◆ **Written exercise**: Switch each instance of "computer-use agent" in the records below to "desktop automation agent", and write out all the records again with nothing else altered.
.....
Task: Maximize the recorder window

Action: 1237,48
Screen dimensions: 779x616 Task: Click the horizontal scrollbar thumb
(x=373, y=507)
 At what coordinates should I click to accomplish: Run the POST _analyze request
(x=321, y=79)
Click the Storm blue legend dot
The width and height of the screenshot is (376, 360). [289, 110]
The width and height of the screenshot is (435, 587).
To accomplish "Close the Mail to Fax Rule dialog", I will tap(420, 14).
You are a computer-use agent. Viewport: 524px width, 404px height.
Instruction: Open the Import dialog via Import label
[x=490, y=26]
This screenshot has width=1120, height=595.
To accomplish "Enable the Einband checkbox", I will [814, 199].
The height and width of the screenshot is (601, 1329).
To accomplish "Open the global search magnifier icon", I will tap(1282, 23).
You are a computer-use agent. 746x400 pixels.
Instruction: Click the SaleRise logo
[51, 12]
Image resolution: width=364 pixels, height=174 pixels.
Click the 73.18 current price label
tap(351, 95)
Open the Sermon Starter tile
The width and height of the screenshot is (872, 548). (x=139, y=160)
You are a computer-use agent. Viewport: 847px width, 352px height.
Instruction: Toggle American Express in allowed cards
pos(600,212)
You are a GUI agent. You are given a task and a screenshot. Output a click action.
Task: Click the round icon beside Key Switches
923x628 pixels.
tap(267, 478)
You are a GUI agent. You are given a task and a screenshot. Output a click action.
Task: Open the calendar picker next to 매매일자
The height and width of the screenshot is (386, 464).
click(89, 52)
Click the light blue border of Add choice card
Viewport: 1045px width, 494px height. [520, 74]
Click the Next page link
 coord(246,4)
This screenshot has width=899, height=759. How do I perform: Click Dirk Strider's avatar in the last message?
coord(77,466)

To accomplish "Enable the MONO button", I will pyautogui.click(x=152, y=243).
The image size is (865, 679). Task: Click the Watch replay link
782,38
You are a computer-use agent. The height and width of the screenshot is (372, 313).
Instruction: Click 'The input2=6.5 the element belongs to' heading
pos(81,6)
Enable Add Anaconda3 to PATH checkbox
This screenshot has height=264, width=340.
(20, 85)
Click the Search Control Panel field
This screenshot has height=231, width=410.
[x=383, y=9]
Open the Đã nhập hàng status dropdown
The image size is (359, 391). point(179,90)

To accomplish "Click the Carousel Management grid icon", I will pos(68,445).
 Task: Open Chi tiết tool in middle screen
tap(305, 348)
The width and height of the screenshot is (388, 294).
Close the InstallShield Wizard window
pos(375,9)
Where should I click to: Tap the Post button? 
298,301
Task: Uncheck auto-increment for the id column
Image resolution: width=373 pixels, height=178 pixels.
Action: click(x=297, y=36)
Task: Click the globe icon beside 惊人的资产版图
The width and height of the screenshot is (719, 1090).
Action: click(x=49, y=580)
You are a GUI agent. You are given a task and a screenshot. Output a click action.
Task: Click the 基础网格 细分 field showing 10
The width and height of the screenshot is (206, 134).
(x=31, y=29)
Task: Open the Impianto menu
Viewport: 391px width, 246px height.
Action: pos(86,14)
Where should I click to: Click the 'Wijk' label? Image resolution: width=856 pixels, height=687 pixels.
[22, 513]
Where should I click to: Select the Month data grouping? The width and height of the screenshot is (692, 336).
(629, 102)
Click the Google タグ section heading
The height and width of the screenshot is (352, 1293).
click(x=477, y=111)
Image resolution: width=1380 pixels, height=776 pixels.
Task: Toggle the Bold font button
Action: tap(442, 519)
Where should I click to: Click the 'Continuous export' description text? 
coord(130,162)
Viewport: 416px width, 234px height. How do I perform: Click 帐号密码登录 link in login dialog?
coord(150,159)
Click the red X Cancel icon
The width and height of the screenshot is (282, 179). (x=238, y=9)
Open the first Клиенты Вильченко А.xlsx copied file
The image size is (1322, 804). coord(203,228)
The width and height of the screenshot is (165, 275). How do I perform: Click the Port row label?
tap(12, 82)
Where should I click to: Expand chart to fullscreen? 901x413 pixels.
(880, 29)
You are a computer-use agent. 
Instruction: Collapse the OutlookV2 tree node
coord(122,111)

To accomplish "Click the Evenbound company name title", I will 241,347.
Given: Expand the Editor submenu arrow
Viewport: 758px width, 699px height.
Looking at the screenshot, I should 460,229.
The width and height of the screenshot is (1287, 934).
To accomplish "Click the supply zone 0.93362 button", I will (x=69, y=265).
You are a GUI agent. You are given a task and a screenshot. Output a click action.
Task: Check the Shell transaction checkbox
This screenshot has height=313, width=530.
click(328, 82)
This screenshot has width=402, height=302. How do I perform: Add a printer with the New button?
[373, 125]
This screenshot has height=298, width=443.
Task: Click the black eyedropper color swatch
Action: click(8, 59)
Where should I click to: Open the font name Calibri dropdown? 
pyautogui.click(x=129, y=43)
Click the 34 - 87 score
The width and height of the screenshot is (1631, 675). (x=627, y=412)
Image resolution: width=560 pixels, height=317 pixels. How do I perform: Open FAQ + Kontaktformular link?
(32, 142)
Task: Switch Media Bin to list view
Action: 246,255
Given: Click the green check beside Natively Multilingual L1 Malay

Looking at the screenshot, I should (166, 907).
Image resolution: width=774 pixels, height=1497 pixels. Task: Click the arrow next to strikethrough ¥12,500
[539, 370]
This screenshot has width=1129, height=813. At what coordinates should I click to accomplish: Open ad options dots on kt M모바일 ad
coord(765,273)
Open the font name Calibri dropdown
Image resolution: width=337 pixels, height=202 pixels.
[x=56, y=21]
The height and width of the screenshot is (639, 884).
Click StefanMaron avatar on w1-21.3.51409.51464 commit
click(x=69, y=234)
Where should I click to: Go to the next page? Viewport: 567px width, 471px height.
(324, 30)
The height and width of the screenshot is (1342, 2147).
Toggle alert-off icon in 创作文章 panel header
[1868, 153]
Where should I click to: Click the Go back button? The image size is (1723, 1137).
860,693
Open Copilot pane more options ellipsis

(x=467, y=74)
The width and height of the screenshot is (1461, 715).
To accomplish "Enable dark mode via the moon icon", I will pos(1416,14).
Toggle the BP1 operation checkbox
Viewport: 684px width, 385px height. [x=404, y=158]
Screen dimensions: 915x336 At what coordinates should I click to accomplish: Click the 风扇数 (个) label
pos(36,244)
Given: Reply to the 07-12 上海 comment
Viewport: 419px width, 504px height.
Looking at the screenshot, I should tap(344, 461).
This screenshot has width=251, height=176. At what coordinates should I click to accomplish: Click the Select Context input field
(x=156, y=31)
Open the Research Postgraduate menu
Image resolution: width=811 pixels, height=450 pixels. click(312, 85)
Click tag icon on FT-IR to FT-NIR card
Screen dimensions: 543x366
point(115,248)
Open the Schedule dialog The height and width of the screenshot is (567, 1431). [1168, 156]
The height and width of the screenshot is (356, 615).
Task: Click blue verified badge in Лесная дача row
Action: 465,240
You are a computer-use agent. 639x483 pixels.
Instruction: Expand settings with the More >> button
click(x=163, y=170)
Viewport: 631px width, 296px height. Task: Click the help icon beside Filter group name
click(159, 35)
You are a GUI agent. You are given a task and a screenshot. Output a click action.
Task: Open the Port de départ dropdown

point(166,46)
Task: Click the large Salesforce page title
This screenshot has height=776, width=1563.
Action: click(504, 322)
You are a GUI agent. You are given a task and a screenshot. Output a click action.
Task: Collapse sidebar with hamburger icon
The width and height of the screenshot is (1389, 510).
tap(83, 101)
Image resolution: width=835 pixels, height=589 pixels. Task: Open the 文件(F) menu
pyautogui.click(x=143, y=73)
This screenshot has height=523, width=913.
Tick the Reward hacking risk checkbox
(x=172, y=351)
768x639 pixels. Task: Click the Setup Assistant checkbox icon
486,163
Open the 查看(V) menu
.....
◆ **Task output**:
Task: Maximize the recorder window

Action: 1237,48
Screen dimensions: 779x616 Task: Click the horizontal scrollbar thumb
(x=373, y=507)
 At what coordinates should I click to accomplish: Run the POST _analyze request
(x=321, y=79)
Click the Storm blue legend dot
The width and height of the screenshot is (376, 360). [289, 110]
The width and height of the screenshot is (435, 587).
To accomplish "Close the Mail to Fax Rule dialog", I will tap(420, 14).
You are a desktop automation agent. Viewport: 524px width, 404px height.
Instruction: Open the Import dialog via Import label
[x=490, y=26]
This screenshot has width=1120, height=595.
To accomplish "Enable the Einband checkbox", I will [814, 199].
The height and width of the screenshot is (601, 1329).
To accomplish "Open the global search magnifier icon", I will tap(1282, 23).
You are a desktop automation agent. 746x400 pixels.
Instruction: Click the SaleRise logo
[51, 12]
Image resolution: width=364 pixels, height=174 pixels.
Click the 73.18 current price label
tap(351, 95)
Open the Sermon Starter tile
The width and height of the screenshot is (872, 548). (x=139, y=160)
You are a desktop automation agent. Viewport: 847px width, 352px height.
Instruction: Toggle American Express in allowed cards
pos(600,212)
You are a GUI agent. You are given a task and a screenshot. Output a click action.
Task: Click the round icon beside Key Switches
923x628 pixels.
tap(267, 478)
You are a GUI agent. You are given a task and a screenshot. Output a click action.
Task: Open the calendar picker next to 매매일자
The height and width of the screenshot is (386, 464).
click(89, 52)
Click the light blue border of Add choice card
Viewport: 1045px width, 494px height. [520, 74]
Click the Next page link
 coord(246,4)
This screenshot has width=899, height=759. How do I perform: Click Dirk Strider's avatar in the last message?
coord(77,466)

To accomplish "Enable the MONO button", I will pyautogui.click(x=152, y=243).
The image size is (865, 679). Task: Click the Watch replay link
782,38
You are a desktop automation agent. The height and width of the screenshot is (372, 313).
Instruction: Click 'The input2=6.5 the element belongs to' heading
pos(81,6)
Enable Add Anaconda3 to PATH checkbox
This screenshot has height=264, width=340.
(20, 85)
Click the Search Control Panel field
This screenshot has height=231, width=410.
[x=383, y=9]
Open the Đã nhập hàng status dropdown
The image size is (359, 391). point(179,90)

To accomplish "Click the Carousel Management grid icon", I will pos(68,445).
 Task: Open Chi tiết tool in middle screen
tap(305, 348)
The width and height of the screenshot is (388, 294).
Close the InstallShield Wizard window
pos(375,9)
Where should I click to: Tap the Post button? 
298,301
Task: Uncheck auto-increment for the id column
Image resolution: width=373 pixels, height=178 pixels.
Action: click(x=297, y=36)
Task: Click the globe icon beside 惊人的资产版图
The width and height of the screenshot is (719, 1090).
Action: click(x=49, y=580)
You are a GUI agent. You are given a task and a screenshot. Output a click action.
Task: Click the 基础网格 细分 field showing 10
The width and height of the screenshot is (206, 134).
(x=31, y=29)
Task: Open the Impianto menu
Viewport: 391px width, 246px height.
Action: pos(86,14)
Where should I click to: Click the 'Wijk' label? Image resolution: width=856 pixels, height=687 pixels.
[22, 513]
Where should I click to: Select the Month data grouping? The width and height of the screenshot is (692, 336).
(629, 102)
Click the Google タグ section heading
The height and width of the screenshot is (352, 1293).
click(x=477, y=111)
Image resolution: width=1380 pixels, height=776 pixels.
Task: Toggle the Bold font button
Action: tap(442, 519)
Where should I click to: Click the 'Continuous export' description text? 
coord(130,162)
Viewport: 416px width, 234px height. How do I perform: Click 帐号密码登录 link in login dialog?
coord(150,159)
Click the red X Cancel icon
The width and height of the screenshot is (282, 179). (x=238, y=9)
Open the first Клиенты Вильченко А.xlsx copied file
The image size is (1322, 804). coord(203,228)
The width and height of the screenshot is (165, 275). How do I perform: Click the Port row label?
tap(12, 82)
Where should I click to: Expand chart to fullscreen? 901x413 pixels.
(880, 29)
You are a desktop automation agent. 
Instruction: Collapse the OutlookV2 tree node
coord(122,111)

To accomplish "Click the Evenbound company name title", I will 241,347.
Given: Expand the Editor submenu arrow
Viewport: 758px width, 699px height.
Looking at the screenshot, I should 460,229.
The width and height of the screenshot is (1287, 934).
To accomplish "Click the supply zone 0.93362 button", I will (x=69, y=265).
You are a GUI agent. You are given a task and a screenshot. Output a click action.
Task: Check the Shell transaction checkbox
This screenshot has height=313, width=530.
click(328, 82)
This screenshot has width=402, height=302. How do I perform: Add a printer with the New button?
[373, 125]
This screenshot has height=298, width=443.
Task: Click the black eyedropper color swatch
Action: click(8, 59)
Where should I click to: Open the font name Calibri dropdown? 
pyautogui.click(x=129, y=43)
Click the 34 - 87 score
The width and height of the screenshot is (1631, 675). (x=627, y=412)
Image resolution: width=560 pixels, height=317 pixels. How do I perform: Open FAQ + Kontaktformular link?
(32, 142)
Task: Switch Media Bin to list view
Action: 246,255
Given: Click the green check beside Natively Multilingual L1 Malay

Looking at the screenshot, I should (166, 907).
Image resolution: width=774 pixels, height=1497 pixels. Task: Click the arrow next to strikethrough ¥12,500
[539, 370]
This screenshot has width=1129, height=813. At what coordinates should I click to accomplish: Open ad options dots on kt M모바일 ad
coord(765,273)
Open the font name Calibri dropdown
Image resolution: width=337 pixels, height=202 pixels.
[x=56, y=21]
The height and width of the screenshot is (639, 884).
Click StefanMaron avatar on w1-21.3.51409.51464 commit
click(x=69, y=234)
Where should I click to: Go to the next page? Viewport: 567px width, 471px height.
(324, 30)
The height and width of the screenshot is (1342, 2147).
Toggle alert-off icon in 创作文章 panel header
[1868, 153]
Where should I click to: Click the Go back button? The image size is (1723, 1137).
860,693
Open Copilot pane more options ellipsis

(x=467, y=74)
The width and height of the screenshot is (1461, 715).
To accomplish "Enable dark mode via the moon icon", I will pos(1416,14).
Toggle the BP1 operation checkbox
Viewport: 684px width, 385px height. [x=404, y=158]
Screen dimensions: 915x336 At what coordinates should I click to accomplish: Click the 风扇数 (个) label
pos(36,244)
Given: Reply to the 07-12 上海 comment
Viewport: 419px width, 504px height.
Looking at the screenshot, I should tap(344, 461).
This screenshot has width=251, height=176. At what coordinates should I click to accomplish: Click the Select Context input field
(x=156, y=31)
Open the Research Postgraduate menu
Image resolution: width=811 pixels, height=450 pixels. click(312, 85)
Click tag icon on FT-IR to FT-NIR card
Screen dimensions: 543x366
point(115,248)
Open the Schedule dialog The height and width of the screenshot is (567, 1431). [1168, 156]
The height and width of the screenshot is (356, 615).
Task: Click blue verified badge in Лесная дача row
Action: 465,240
You are a desktop automation agent. 639x483 pixels.
Instruction: Expand settings with the More >> button
click(x=163, y=170)
Viewport: 631px width, 296px height. Task: Click the help icon beside Filter group name
click(159, 35)
You are a GUI agent. You are given a task and a screenshot. Output a click action.
Task: Open the Port de départ dropdown

point(166,46)
Task: Click the large Salesforce page title
This screenshot has height=776, width=1563.
Action: click(504, 322)
You are a GUI agent. You are given a task and a screenshot. Output a click action.
Task: Collapse sidebar with hamburger icon
The width and height of the screenshot is (1389, 510).
tap(83, 101)
Image resolution: width=835 pixels, height=589 pixels. Task: Open the 文件(F) menu
pyautogui.click(x=143, y=73)
This screenshot has height=523, width=913.
Tick the Reward hacking risk checkbox
(x=172, y=351)
768x639 pixels. Task: Click the Setup Assistant checkbox icon
486,163
Open the 查看(V) menu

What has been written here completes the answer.